## Tasks to complete
**A.** In the bcache patch thread, what content was read from /sys/block/bcache0/queue/zoned during testing?
**B.** Continue the bcache patch thread from where it stops.
═══ Provided text ═══
Re: [RFC PATCH v2] bcache: export zoned information for backing device

[Date Prev][Date Next][Thread Prev][Thread Next][Date Index][Thread Index]

 



On 2020/5/11 17:06, Damien Le Moal wrote:
> On 2020/05/11 1:52, Coly Li wrote:
>> This is a very basic zoned device support. With this patch, bcache
>> device is able to,
>> - Export zoned device attribution via sysfs
>> - Response report zones request, e.g. by command 'blkzone report'
>> But the bcache device is still NOT able to,
>> - Response any zoned device management request or IOCTL command
>>
>> Here are the testings I have done,
>> - read /sys/block/bcache0/queue/zoned, content is 'host-managed'
>> - read /sys/block/bcache0/queue/nr_zones, content is number of zones
>>   including all zone types.
>> - read /sys/block/bcache0/queue/chunk_sectors, content is zone size
>>   in sectors.
>> - run 'blkzone report /dev/bcache0', all zones information displayed.
>> - run 'blkzone reset /dev/bcache0', operation is rejected with error
>>   information: "blkzone: /dev/bcache0: BLKRESETZONE ioctl failed:
>>   Operation not supported"
> 
> Weird. If report zones works, reset should also, modulo the zone size problem
> for the first zone. You may get EINVAL, but not ENOTTY.
═══ Data lines ═══
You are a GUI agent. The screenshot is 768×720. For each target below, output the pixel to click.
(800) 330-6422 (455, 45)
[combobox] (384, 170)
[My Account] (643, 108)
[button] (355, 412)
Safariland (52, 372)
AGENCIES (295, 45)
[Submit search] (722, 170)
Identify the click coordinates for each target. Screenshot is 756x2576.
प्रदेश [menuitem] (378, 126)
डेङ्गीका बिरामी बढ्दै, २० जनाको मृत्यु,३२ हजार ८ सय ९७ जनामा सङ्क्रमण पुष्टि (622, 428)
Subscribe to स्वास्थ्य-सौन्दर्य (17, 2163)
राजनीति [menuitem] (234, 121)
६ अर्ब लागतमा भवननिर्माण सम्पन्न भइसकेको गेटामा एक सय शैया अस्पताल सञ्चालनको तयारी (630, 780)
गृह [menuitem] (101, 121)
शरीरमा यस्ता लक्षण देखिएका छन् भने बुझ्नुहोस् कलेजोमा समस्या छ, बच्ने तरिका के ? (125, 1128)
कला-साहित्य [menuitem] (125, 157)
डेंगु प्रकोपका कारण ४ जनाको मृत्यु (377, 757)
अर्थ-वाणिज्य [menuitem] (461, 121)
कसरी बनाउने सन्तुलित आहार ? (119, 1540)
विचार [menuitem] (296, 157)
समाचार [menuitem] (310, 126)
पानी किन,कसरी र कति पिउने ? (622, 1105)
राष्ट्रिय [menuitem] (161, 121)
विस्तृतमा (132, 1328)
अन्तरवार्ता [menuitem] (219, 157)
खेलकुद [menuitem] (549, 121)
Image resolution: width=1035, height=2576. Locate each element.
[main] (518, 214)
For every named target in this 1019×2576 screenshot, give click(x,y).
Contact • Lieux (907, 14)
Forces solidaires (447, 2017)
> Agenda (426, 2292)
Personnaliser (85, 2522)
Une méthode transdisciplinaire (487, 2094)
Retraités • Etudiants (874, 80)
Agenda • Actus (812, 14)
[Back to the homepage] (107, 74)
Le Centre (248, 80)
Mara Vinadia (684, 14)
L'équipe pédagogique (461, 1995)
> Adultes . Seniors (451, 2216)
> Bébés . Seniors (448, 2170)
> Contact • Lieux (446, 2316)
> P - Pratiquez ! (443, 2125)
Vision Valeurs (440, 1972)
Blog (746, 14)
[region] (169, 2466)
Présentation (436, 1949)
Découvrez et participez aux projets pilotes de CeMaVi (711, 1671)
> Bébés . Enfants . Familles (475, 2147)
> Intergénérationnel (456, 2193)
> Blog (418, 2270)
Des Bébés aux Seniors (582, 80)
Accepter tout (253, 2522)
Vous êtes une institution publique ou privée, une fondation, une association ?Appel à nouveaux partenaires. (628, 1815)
═══
## Solved tasks
**A.** 'host-managed'

**B.**
> 

This is on purpose. Because reset the underlying zones layout may
corrupt the bcache mapping between cache device and backing device. So
such management commands are rejected.



>> - Sequential writes by dd, I can see some zones' write pointer 'wptr'
>>   values updated.
>>
>> All of these are very basic testings, if you have better testing
>> tools or cases, please offer me hint.
>>
>> Thanks in advance for your review and comments.
>>
>> Signed-off-by: Coly Li <colyli@xxxxxxx>
>> CC: Hannes Reinecke <hare@xxxxxxxx>
>> CC: Damien Le Moal <damien.lemoal@xxxxxxx>
>> CC: Johannes Thumshirn <johannes.thumshirn@xxxxxxx>
>> ---
>>  drivers/md/bcache/bcache.h  | 10 +++++
>>  drivers/md/bcache/request.c | 74 +++++++++++++++++++++++++++++++++++++
>>  drivers/md/bcache/super.c   | 51 +++++++++++++++++++++----
>>  3 files changed, 128 insertions(+), 7 deletions(-)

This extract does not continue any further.